# Young tricolor bucks



## moustress (Sep 25, 2009)

These boys are about two months old; they are from Elektra, tri doe, and Punk, tri buck.


----------



## Frizzle (Oct 6, 2011)

I always like seeing your tri colors, they look so good and I love the colors! The faces of the dark and white nosed ones are my favorite.


----------



## Tikmio (Oct 9, 2011)

Those are beautiful, moustress!

May I ask, is there any way you can make a tri-color without having the tri-color gene to use?


----------



## moustress (Sep 25, 2009)

Thanks guys!

Nope; no way except the proper genes. There are meeces that can seem to be tricolor, but really aren't, and they don't breed true. The Splashed gene is a novel factor that some think occurred as a natural mutation, and some (like moi  ) who are convinced that it's the result of a transgenic manipulation in a laboratory (or the basement lab or a mad scientist, bwahaha...). Since I don't have the expertise or equipment to do an analysis of the genes involved, I have more or less agreed to drop the subject unless asked...

Splashed is dominant in the presence of two recessive genes in the C locus. The genes that controls many of the dilutions found in fancy mousies are packaged together in that location. any combination of two of those, with the exception of albino, which covers anything else that might be present in other color genes.

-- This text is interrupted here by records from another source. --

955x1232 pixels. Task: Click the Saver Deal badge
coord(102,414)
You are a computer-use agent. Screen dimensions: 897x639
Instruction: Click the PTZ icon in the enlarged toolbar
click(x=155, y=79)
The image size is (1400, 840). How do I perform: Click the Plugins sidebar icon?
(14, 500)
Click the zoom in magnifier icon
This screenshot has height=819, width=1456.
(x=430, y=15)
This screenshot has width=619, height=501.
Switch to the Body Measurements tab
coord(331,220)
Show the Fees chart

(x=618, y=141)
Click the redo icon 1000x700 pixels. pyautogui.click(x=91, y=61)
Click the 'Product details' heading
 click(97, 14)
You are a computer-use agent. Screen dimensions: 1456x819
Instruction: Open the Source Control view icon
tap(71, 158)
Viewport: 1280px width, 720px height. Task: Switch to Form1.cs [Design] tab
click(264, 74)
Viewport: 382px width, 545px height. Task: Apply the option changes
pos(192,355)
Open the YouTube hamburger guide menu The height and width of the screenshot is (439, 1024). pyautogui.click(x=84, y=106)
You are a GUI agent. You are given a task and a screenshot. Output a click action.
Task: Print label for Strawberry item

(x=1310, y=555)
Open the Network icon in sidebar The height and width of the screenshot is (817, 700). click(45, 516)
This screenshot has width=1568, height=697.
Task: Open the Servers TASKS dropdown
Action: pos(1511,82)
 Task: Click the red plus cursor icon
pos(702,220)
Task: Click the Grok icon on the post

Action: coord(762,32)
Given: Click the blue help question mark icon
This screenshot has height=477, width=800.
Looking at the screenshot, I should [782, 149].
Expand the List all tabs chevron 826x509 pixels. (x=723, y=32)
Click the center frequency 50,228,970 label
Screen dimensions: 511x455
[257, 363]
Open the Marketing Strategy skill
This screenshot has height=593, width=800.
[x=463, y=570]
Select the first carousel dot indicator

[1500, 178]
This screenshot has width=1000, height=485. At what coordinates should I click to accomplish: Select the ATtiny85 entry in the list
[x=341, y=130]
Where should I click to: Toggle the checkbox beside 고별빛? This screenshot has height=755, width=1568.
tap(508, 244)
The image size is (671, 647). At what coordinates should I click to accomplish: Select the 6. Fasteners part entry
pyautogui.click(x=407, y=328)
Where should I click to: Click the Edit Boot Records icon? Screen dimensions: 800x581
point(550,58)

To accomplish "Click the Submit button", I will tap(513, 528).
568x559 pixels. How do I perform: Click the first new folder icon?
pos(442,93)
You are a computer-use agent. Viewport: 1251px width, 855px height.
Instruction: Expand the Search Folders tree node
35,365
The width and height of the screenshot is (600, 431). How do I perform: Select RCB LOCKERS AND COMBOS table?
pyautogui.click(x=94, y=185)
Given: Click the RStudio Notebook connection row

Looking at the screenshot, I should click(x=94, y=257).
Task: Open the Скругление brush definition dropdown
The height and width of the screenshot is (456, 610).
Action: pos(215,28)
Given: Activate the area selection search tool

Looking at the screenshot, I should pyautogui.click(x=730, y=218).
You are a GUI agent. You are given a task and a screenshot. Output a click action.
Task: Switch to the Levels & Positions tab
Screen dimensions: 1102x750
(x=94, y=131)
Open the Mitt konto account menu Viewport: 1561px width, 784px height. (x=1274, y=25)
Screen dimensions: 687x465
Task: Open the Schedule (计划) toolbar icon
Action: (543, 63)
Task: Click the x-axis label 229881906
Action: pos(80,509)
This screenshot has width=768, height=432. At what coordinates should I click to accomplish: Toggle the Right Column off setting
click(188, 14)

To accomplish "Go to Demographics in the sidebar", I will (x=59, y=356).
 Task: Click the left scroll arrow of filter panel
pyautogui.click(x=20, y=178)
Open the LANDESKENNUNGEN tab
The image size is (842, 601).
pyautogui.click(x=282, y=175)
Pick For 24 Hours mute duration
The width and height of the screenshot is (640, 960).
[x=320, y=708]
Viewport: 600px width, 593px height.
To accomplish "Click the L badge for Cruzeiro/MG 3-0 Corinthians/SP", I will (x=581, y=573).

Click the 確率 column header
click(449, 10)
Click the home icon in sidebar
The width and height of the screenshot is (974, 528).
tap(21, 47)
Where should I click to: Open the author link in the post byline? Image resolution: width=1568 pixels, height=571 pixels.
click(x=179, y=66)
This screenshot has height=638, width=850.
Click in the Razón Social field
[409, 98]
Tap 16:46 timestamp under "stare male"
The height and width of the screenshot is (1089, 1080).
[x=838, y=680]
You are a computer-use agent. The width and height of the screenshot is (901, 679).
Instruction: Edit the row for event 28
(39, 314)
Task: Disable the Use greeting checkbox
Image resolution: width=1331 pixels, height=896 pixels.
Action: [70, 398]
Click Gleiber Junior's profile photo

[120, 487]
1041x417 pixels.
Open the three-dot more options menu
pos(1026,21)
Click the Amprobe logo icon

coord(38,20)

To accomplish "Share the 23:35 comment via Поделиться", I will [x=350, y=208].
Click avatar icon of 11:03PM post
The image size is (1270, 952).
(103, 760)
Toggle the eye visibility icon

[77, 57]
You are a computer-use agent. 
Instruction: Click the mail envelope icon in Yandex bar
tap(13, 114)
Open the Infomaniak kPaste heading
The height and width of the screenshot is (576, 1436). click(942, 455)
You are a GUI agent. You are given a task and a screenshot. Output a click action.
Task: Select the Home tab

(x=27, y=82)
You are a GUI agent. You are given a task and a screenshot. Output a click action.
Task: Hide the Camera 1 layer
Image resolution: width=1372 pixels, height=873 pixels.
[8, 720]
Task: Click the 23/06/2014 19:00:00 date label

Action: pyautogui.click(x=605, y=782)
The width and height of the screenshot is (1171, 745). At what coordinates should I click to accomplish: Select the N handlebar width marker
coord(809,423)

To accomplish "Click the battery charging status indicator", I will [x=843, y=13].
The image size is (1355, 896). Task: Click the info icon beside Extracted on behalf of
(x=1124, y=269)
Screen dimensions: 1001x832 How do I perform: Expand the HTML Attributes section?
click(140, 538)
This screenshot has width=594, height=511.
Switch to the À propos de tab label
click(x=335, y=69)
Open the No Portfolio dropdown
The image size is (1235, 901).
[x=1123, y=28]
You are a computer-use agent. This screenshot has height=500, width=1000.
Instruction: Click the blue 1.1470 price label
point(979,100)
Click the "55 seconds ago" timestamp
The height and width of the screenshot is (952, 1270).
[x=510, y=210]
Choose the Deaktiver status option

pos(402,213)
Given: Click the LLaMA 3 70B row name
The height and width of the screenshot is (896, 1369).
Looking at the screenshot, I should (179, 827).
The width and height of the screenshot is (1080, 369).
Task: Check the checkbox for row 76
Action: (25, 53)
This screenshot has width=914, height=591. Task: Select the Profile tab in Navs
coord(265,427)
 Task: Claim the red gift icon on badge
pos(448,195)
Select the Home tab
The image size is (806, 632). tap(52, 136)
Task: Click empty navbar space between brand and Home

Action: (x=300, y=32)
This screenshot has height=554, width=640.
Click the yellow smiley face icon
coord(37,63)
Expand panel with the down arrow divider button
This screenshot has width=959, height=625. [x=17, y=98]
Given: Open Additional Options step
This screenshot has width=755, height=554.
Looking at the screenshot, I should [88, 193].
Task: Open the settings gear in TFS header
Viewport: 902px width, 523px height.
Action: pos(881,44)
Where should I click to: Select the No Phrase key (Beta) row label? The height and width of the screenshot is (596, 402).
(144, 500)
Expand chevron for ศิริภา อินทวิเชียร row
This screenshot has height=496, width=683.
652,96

My theory is that there is no separate Splashed gene, except as it exists as a piece spliced onto the C locus, causing the wonderful changes in colors and patterns. It works the same, though, whether you attribute it to transgenics or not.

All you need to get started is a mousie that has the Splashed genes and the patience to breed a couple of generations in order to get the required lineup of C locus recessives which are any combo of two of these common dilutions: c^ch (chinchilla), c^h (himalayan/siamese), c^e (extreme dilution), and c (albino). Which two you have paired will affect the types of colored patches, the locations of those pathes, and the eye colors.

A mousie that is Splashed but doesn't show it has one full color dominant gene (C) and one of those dilutions as the second part of that pair (genes always come in pairs, one from mom, one from dad). If you pair that mousie with one that is diluted, like a pied beige, you will likely get a tri or splashed out of that litter. The genes cause the diluted color to revert to a darker hue in that same type of color. Beige would go to coffee, chocolate, and black, and maybe some other in between shades. If the diluted mousie you paired it with is a self (solid color) you might get splashed offspring, with the light color as the background and splashes of darker color. You can also get mousies with both splashes and solid patches of color and white markings....the possibilities seem to be endless and so much fun!!!

Of course they had to set standards for showing, which specify how a 'good' tricolor or splashed mousie should look...and that's not that easy to produce in either case. I'm wondering if anyone has thought to include this info in the lists of genetics codes posted in the breeding section...it ought to be there, though, as it's a bit complicated, but not exactly rocket science.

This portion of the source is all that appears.